Every sense was engaged. Every variable accounted for.
Not yet.
Not yet.
Because art—true art—demanded more than impulse. It demanded patience. Precision. He had let potential victims walk before. Many. They never knew. Never saw the eyes watching from the shadows. Never heard the breath held just behind them.
Because even one note out of key—a misstep, a poorly timed siren, a gust of wind too strong—could ruin the composition.
And he would not sully his masterpiece for anything less than perfection.
Not tonight. Not ever.
He began to move.
Slowly. Deliberately.
Each footfall was placed with surgical care, the soft shift of his weight making no more sound than the whisper of a breeze. His body flowed from shadow to shadow like ink spilling through cracks in parchment—quiet, precise, patient.
Between him and the target stretched a scattered collection of alley debris: broken crates, rusted dumpsters, puddles black with city runoff. To most, it would look like clutter. To him, it was a chessboard. Every piece was a calculated advantage. Every shadow a pocket of sanctuary where he could vanish, reposition, observe.
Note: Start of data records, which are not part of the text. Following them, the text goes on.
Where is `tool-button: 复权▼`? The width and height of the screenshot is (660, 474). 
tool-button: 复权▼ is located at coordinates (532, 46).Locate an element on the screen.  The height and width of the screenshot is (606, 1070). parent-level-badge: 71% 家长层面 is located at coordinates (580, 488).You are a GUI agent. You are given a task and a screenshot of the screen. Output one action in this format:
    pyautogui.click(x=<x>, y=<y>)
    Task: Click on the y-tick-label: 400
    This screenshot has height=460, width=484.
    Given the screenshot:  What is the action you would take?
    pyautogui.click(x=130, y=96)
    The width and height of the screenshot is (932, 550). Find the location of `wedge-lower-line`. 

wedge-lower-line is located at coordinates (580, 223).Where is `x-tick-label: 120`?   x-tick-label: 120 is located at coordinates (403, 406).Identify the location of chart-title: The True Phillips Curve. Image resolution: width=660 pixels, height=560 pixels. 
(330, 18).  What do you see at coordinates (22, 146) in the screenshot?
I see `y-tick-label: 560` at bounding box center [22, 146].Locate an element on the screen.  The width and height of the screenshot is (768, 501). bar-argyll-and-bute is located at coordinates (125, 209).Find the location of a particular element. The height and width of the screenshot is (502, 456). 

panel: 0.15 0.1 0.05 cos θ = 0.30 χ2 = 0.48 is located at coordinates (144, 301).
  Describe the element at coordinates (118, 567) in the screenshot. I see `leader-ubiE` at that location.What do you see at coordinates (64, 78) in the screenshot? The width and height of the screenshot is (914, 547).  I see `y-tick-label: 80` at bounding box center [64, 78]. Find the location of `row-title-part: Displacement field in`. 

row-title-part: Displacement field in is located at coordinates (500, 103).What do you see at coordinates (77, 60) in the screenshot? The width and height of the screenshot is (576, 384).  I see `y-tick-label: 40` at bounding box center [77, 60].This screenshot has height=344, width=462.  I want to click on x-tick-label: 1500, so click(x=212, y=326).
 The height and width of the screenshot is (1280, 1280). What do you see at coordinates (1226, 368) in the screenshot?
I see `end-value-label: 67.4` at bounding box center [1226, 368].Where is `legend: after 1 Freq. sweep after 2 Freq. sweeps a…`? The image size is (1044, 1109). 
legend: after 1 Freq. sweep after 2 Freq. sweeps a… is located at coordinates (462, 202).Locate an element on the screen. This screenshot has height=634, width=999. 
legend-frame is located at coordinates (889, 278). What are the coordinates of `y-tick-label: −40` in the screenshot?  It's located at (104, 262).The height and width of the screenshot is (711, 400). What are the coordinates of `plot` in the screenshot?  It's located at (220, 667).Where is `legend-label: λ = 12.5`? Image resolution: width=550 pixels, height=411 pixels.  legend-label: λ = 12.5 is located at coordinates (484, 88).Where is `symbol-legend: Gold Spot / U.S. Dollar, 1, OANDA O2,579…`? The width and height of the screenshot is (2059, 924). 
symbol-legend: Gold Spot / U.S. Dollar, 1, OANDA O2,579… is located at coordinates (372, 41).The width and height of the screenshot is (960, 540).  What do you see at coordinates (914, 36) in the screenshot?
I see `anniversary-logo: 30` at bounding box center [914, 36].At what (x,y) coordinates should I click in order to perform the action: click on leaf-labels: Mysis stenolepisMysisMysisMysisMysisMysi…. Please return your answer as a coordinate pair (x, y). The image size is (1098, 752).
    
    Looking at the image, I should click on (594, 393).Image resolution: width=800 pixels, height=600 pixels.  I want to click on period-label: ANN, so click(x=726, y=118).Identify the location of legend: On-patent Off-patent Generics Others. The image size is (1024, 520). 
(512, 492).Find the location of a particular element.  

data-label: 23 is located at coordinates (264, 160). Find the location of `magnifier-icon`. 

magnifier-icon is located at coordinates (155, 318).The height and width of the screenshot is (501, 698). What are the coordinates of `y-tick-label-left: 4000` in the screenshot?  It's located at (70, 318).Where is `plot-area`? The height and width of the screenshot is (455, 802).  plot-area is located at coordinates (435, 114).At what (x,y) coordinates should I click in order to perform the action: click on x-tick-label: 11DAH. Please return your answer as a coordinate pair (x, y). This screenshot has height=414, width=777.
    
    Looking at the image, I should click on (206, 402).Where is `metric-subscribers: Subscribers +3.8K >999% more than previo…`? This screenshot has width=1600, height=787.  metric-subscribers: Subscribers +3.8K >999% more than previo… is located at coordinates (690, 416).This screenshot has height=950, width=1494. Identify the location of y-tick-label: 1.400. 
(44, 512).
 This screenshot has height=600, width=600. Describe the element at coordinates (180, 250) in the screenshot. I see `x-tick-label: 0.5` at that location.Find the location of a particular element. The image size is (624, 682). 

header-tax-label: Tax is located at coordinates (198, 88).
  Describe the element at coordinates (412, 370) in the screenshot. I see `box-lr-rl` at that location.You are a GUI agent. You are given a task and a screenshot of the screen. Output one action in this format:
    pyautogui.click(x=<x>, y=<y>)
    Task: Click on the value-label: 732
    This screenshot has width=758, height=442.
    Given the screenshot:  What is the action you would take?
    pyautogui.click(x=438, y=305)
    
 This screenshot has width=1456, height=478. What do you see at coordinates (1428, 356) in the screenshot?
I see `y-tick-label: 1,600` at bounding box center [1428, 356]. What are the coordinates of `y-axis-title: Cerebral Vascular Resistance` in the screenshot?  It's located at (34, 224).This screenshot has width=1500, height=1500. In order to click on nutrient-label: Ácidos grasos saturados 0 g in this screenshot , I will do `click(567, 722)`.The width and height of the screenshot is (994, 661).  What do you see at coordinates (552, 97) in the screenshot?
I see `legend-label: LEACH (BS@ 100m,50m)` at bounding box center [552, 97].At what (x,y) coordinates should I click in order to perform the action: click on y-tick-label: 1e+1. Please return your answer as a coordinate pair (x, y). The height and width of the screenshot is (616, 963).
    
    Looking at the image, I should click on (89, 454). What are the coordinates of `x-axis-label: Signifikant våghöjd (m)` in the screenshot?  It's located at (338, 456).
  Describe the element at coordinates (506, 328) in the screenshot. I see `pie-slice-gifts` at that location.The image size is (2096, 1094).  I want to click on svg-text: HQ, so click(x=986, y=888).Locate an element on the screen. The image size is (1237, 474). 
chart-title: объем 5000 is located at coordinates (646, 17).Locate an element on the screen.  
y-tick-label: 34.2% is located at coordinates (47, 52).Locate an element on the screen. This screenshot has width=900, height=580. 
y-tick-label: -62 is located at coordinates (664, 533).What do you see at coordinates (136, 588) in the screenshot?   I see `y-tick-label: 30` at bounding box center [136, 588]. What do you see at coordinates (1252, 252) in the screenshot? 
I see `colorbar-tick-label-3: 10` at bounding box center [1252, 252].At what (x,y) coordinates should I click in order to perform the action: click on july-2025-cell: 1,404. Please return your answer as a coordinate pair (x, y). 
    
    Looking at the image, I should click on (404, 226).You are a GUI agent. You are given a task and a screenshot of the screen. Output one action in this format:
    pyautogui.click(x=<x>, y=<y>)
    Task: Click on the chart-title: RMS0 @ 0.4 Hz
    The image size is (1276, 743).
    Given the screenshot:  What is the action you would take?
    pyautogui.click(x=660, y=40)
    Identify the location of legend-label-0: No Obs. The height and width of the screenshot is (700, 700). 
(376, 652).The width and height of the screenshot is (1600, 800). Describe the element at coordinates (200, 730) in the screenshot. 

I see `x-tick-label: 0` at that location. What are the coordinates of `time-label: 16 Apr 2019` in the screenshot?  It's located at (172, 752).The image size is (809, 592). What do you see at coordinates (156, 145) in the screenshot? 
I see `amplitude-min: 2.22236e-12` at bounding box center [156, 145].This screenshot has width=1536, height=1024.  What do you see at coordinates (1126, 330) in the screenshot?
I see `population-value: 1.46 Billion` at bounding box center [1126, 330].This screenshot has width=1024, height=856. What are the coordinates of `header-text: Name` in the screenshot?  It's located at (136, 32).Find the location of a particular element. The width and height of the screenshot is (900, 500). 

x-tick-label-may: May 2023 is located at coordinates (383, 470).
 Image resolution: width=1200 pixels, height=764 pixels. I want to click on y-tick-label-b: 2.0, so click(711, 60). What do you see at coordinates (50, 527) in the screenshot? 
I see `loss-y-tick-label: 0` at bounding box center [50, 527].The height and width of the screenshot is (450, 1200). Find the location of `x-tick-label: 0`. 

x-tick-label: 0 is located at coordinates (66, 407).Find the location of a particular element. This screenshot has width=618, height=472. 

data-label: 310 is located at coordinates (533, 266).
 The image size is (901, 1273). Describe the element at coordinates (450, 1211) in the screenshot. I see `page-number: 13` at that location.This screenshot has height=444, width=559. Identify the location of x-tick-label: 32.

He moved like a predator—but not one trained by military or paramilitary hands. No, there was no formal instruction here. No government program. No black ops ghosting tactics.
This was instinct.
Refined through repetition. Perfected by necessity.
Years of practice, of trial and error in darker corners of the world—testing what creaked, what echoed, what gave him away and what let him pass unseen. A self-taught master of movement. The kind of silent killer born not from a curriculum, but from obsession and evolution.
Every step was part of the ritual.
Every breath was carefully controlled.
Every nerve tuned to the hunt.
Soon. So very soon.
The space was closing now. The distance was slowly shrinking.
And when the moment was right—when the stage was set and the final cue delivered—he would step from the wings and let the blade sing.